Yep. Knew that last jump scare was coming a la Sinister and The Grudge. Had to laugh at how obvious the build up was. Still gave me goose bumps tho. Easy scare but nonetheless an effective one.

reply

First off...
I had a problem with the doctor's....


You're predisposed not to believe the Doctor and the ending justifies your prejudice.

Here's how it really is. The film is complete at the point the people leave the room at the end. The Doctor is right, the story is over the case is closed.

The bit at the end is just stupid. It makes no sense at all. Some idiot producer would have wanted that stuck on there as some sort of twist or something. It's supposed to be the mother however when asked earlier if Cynthia was present clearly she wasn't. Therefore it's not the mother and this twist is just ridiculous. It ruins a good film, well a reasonable film, I mean if you liked it up until that point.

I guess if you feel the need to believe such and such you can't just live with the actual explanation so you would be looking for something anyway. Filmgoers would be expecting to see the obligatory little twist on the end or be disappointed.

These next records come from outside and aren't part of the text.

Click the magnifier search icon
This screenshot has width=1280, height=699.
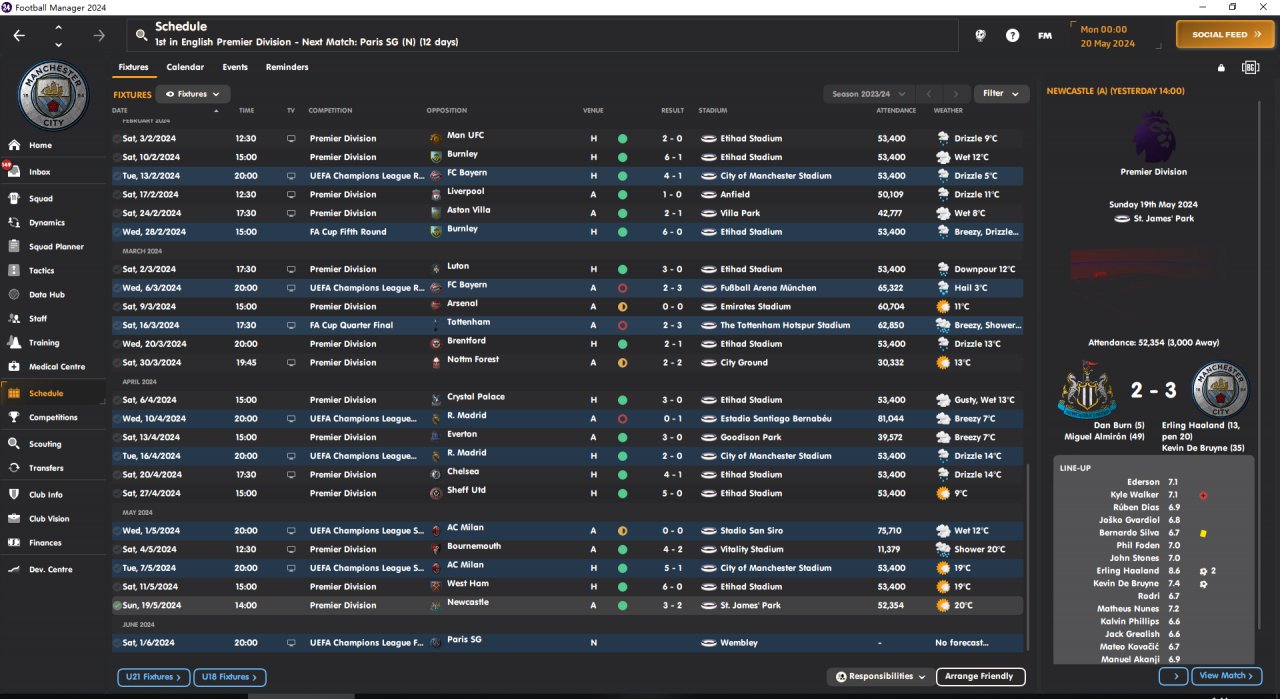141,35
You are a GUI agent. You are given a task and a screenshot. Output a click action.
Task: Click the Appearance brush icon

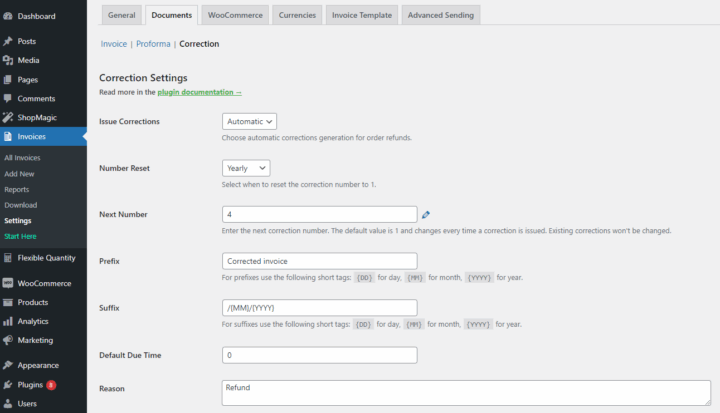point(8,365)
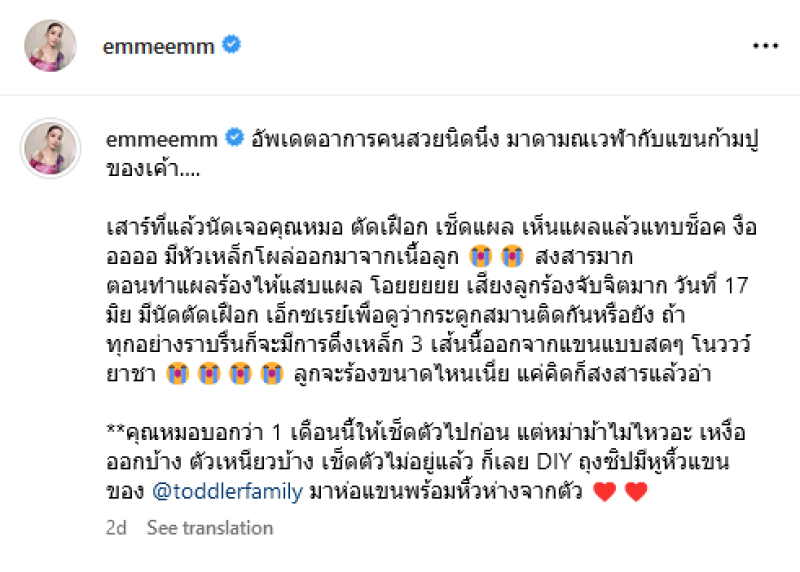Click the last crying emoji before ลูกจะร้อง
The width and height of the screenshot is (800, 572).
271,374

Another thing is did the Doctor see that image on the camera? not as far as we see, and if so his explanation would be such and such. As I already said, the film is complete at the point the people leave the room at the end. The Doctor is right, the story is over the case is closed.

reply

[deleted]

None of it was real. The movie was about actors creating a paranormal type movie. Very clever. A movie production about the making of a found footage movie. Check it out. Itll blow ur mind lol

reply

It was clearly a possession, possibly of a vulnerable schizophrenic (first the mother & then the daughter) by multiple spirits/entities. The scene w/the séance proves it.